▶ _Provided records_
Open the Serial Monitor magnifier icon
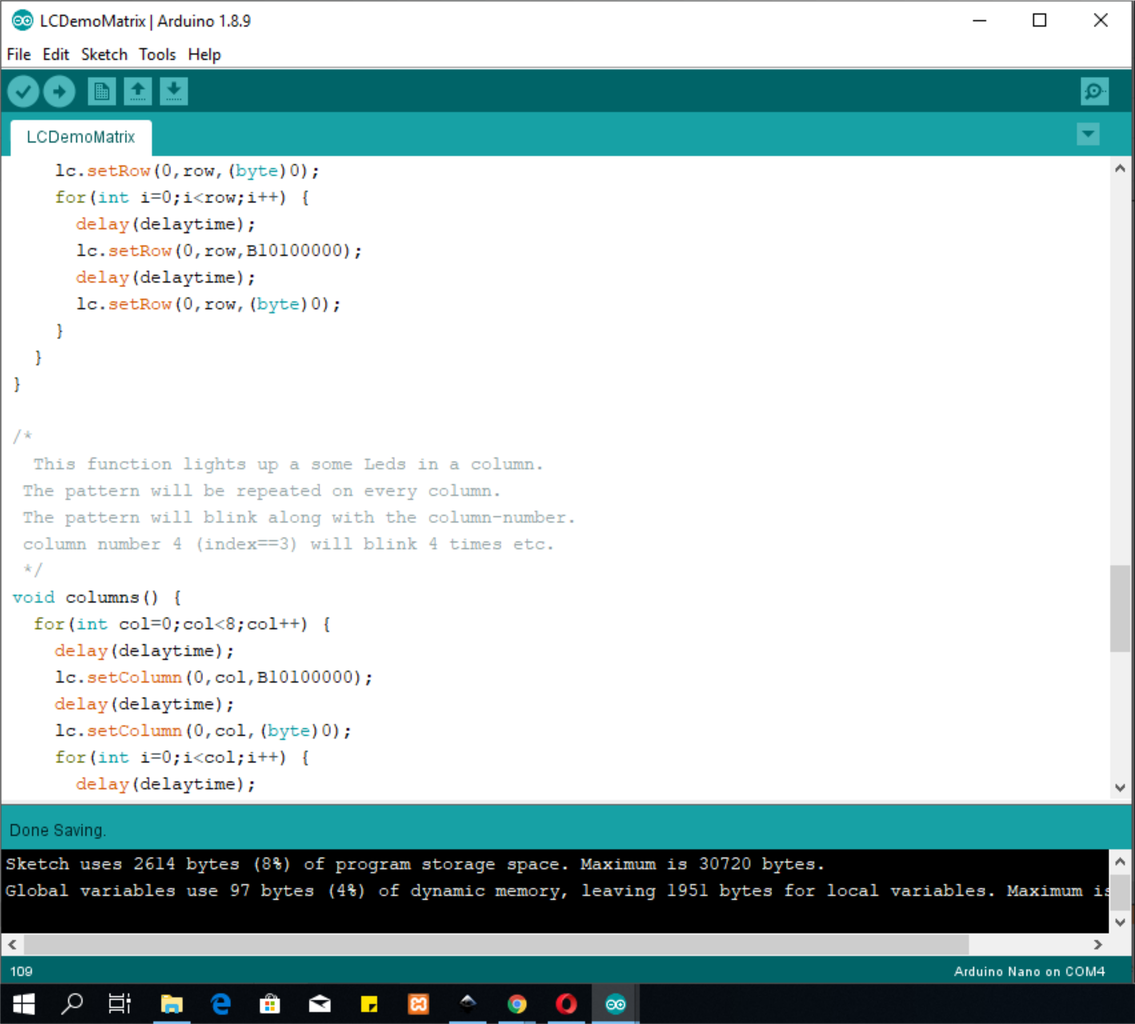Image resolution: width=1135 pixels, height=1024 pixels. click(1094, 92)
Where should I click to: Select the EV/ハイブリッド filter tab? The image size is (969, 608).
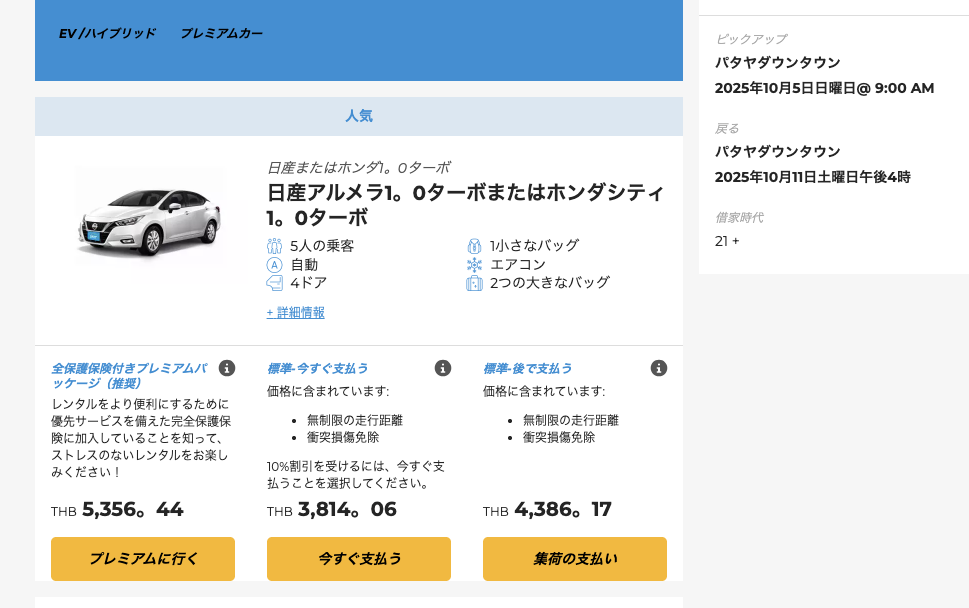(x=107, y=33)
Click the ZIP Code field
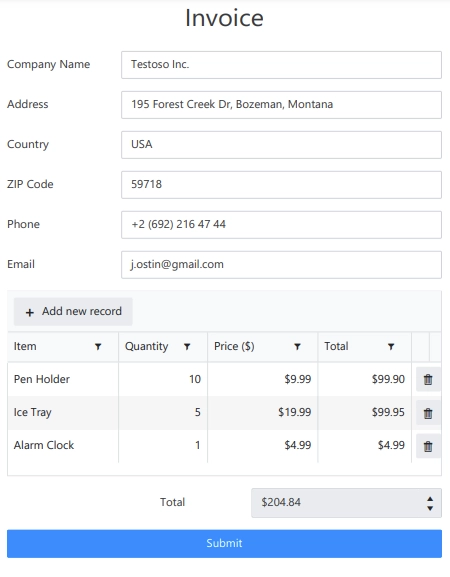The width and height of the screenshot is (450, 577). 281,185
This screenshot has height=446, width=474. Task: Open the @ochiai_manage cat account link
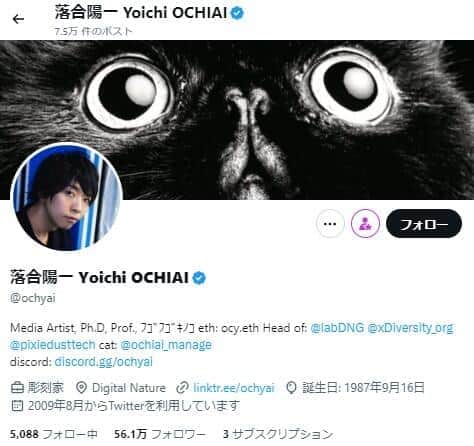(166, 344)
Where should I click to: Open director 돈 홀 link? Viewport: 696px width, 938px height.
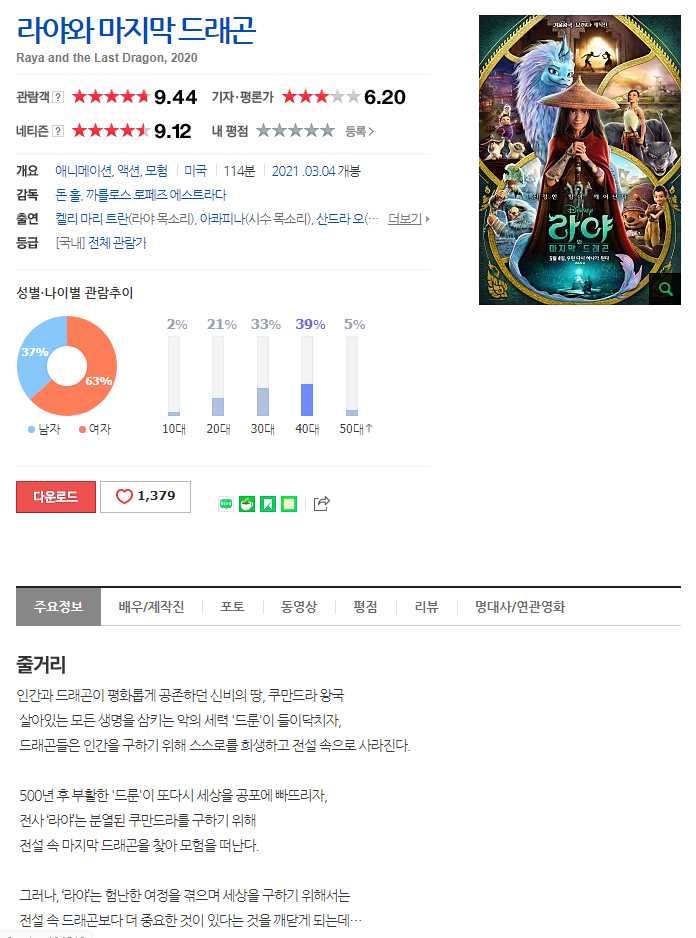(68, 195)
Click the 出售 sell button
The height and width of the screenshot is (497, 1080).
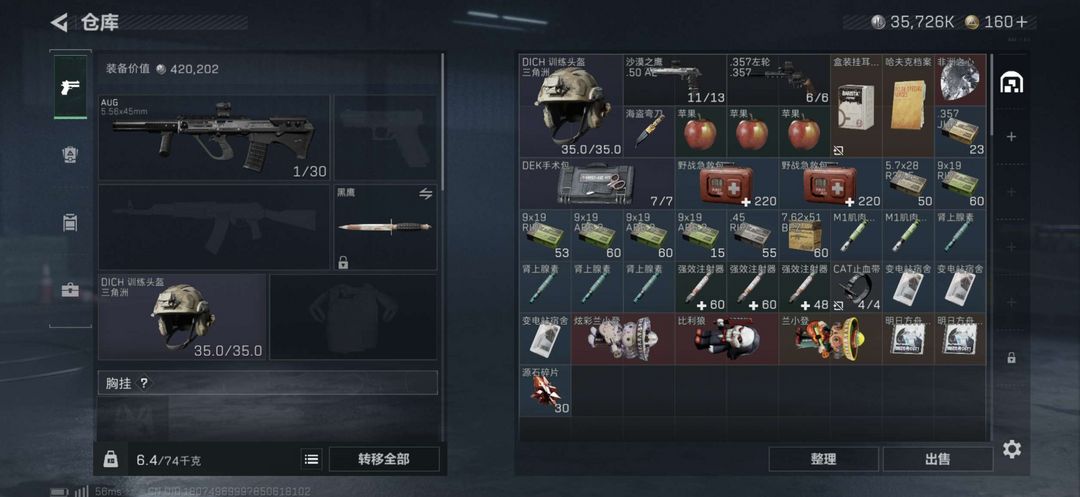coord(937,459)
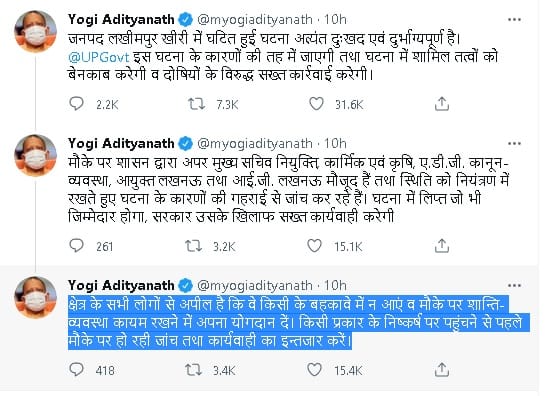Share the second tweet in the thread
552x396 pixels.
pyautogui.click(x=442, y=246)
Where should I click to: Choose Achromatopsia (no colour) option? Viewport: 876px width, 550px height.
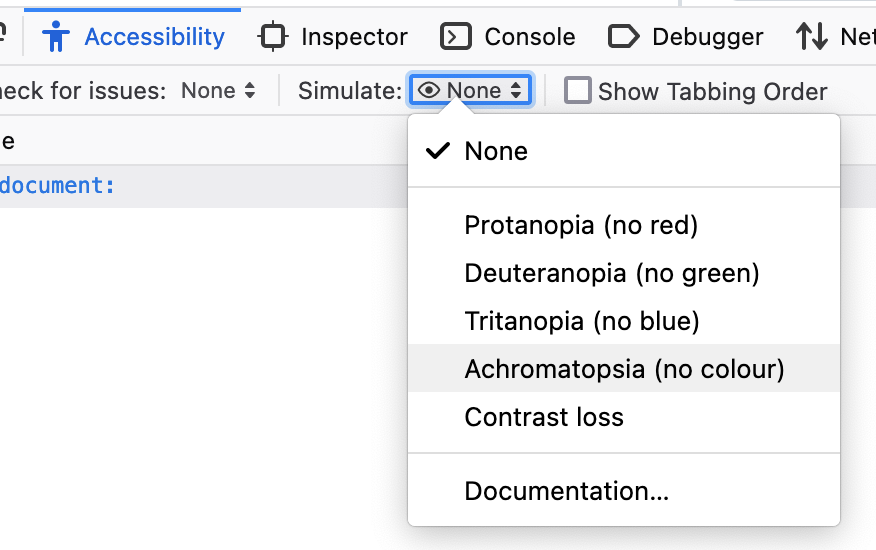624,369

...

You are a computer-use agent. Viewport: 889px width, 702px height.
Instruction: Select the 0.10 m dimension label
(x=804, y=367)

▶ _What is being asked_
Transcribe, from the material above, the stretch starting at the line with "Open the Serial Monitor magnifier icon" and ending at the line with "Click the 出售 sell button", both included, exactly. Do not carry over pictures.

▶ _Exercise response_
Open the Serial Monitor magnifier icon
Image resolution: width=1135 pixels, height=1024 pixels. click(1094, 92)
Where should I click to: Select the EV/ハイブリッド filter tab? The image size is (969, 608).
(x=107, y=33)
Click the ZIP Code field
The width and height of the screenshot is (450, 577). 281,185
This screenshot has height=446, width=474. Task: Open the @ochiai_manage cat account link
(166, 344)
Where should I click to: Open director 돈 홀 link? Viewport: 696px width, 938px height.
(68, 195)
Click the 出售 sell button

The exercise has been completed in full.